A data point Satori uses to measure success is the number of institutional investors that take interest in purposeful ventures. One example Vanderbeck points to Unilever. “They acquired a company that only used fair trade tea. Then they realized they could have all of their tea be fair trade sourced. I’m watching for the early warning signals in the top 100 financial institutions in the world. Are we seeing the beginnings of desire for change?”
Selecting portfolio companies:
Satori’s process for choosing portfolio companies is different from other private equity firms. Vanderbeck and his team seek companies with purpose, “But the big lie of purpose is that it’s ever over. It’s an unachievable outcome,” he says.
The conscious investors look for two factors. One is “openness to learning and growth.” The other is “who they care about,” Vanderbeck says. “We think caring about other people, over the long term, creates better businesses.”
Balancing purpose and profit:
In theory, every company would like to exponentially scale social impact and profits. When push comes to shove, business leaders are often faced with difficult choices. Do you pay more for sustainability or cut costs and turn a blind eye on your environmental footprint?
“One of the fundamental premises of conscious capitalism is don’t make trade offs,” Vanderbeck says. “For example, when the CPG companies went to redesign packaging to ship less water around in detergent, who lost? No one.” Essentially, If consumers, investors or the environment have to give, keep looking for solutions.
Drivers of change:
Behavior change, whether on an individual or institutional level, is a challenge. Here are key lessons from Satori Capital on how to move to catalyze purposeful change.
- Go to the money: While corporate leadership may be opposed to change, when the funding partners push for it, leadership listens. “The original source of capital behind most investment firms is a family, a foundation, an endowment, a pension or a similar entity,” Vanderbeck says. “When those groups change their priorities, the investment firms will reflect those priorities.” The takeaway here is that by influencing the primary investors, you can catalyze social good.
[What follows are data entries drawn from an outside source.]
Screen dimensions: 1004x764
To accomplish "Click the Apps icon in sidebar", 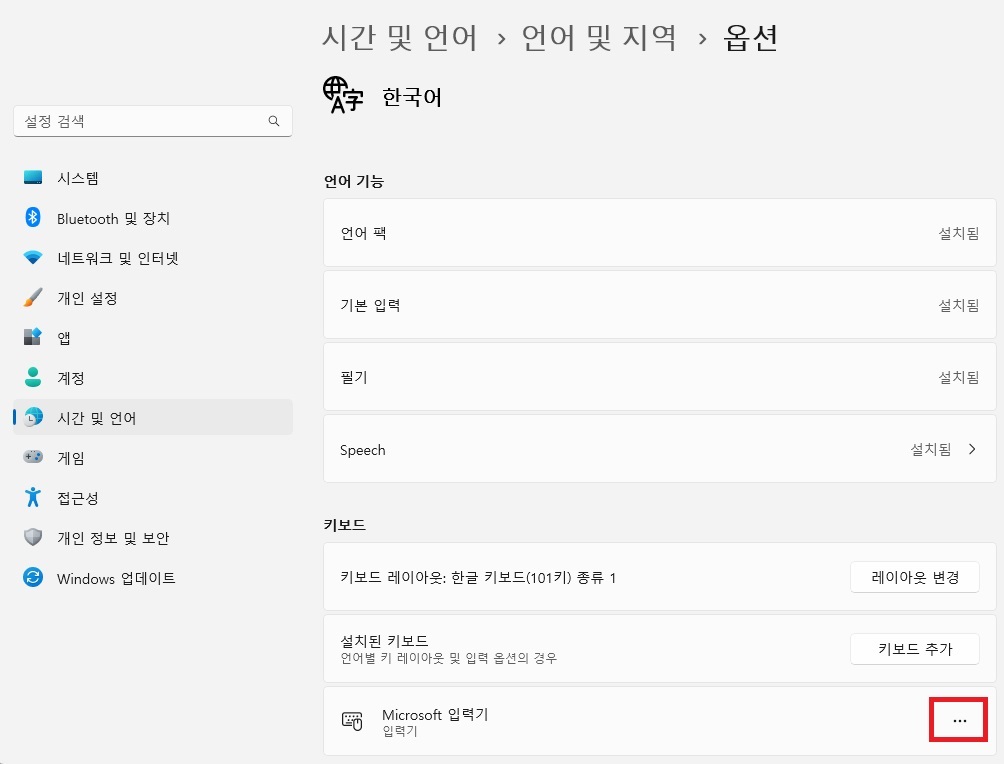I will coord(33,337).
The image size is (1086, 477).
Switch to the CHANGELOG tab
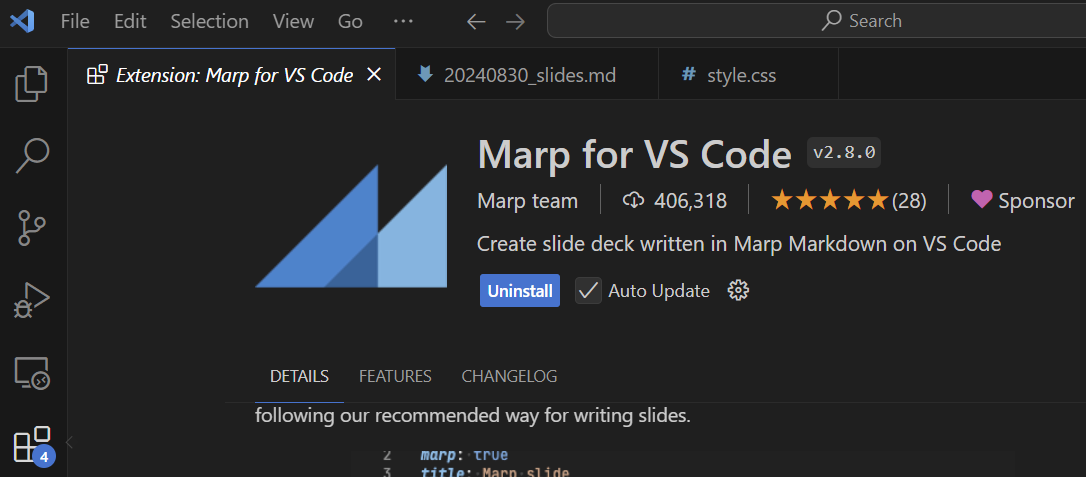(x=509, y=377)
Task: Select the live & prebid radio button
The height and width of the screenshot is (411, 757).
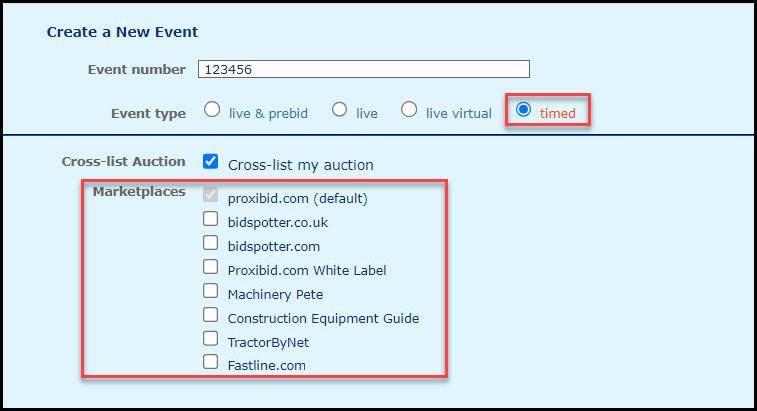Action: 212,110
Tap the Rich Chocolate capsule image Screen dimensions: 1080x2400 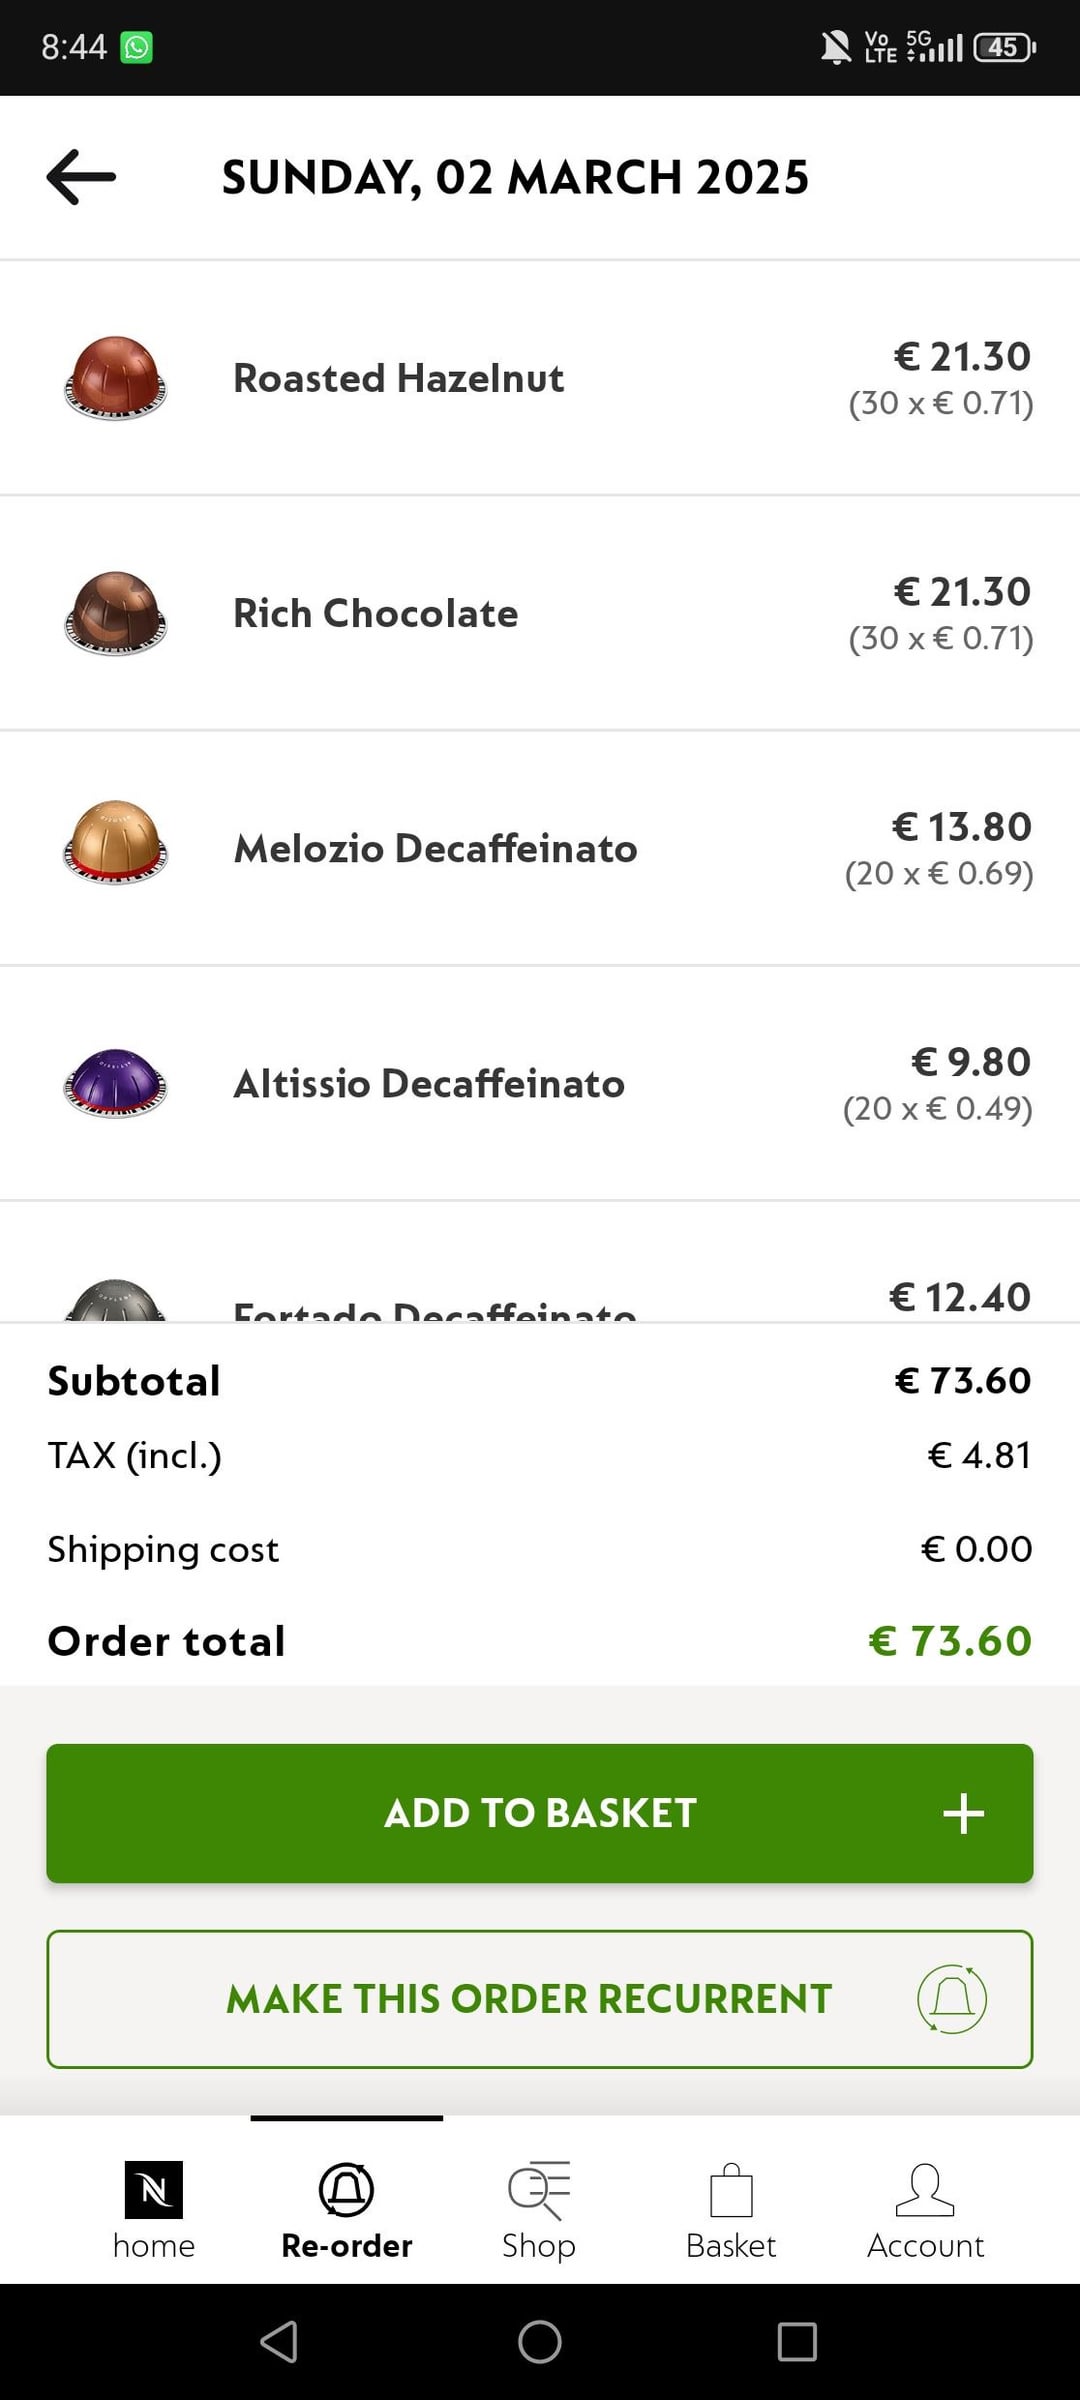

- Support policy change: Laws and regulations can be slow and to update but have a substantial influence on business operations. A recent change in the latest tax bill was the “one year holding period you needed to get capital gains as a sponsor or a fund manager was changed to three years,” Vanderbeck explains. “That’s incentive to pick companies you’re going to stick with and to want to see them succeed over the long term.”
- Stay true to purpose: Regardless of the situation, your purpose is a compass to guide you through business decisions, from investments to marketing. As Vanderbeck says, “My quick check is, ‘is this consistent with our purpose to create, fund and inspire businesses that elevate humanity?’ If it isn’t, we don’t do it.”
Throughout its investment portfolio, Satori Capital engrains purpose into business and investment strategy. They’re an exemplar for the fact that by extending your time horizons and leveraging your financial capital for social good, you can build a stronger business and a better world.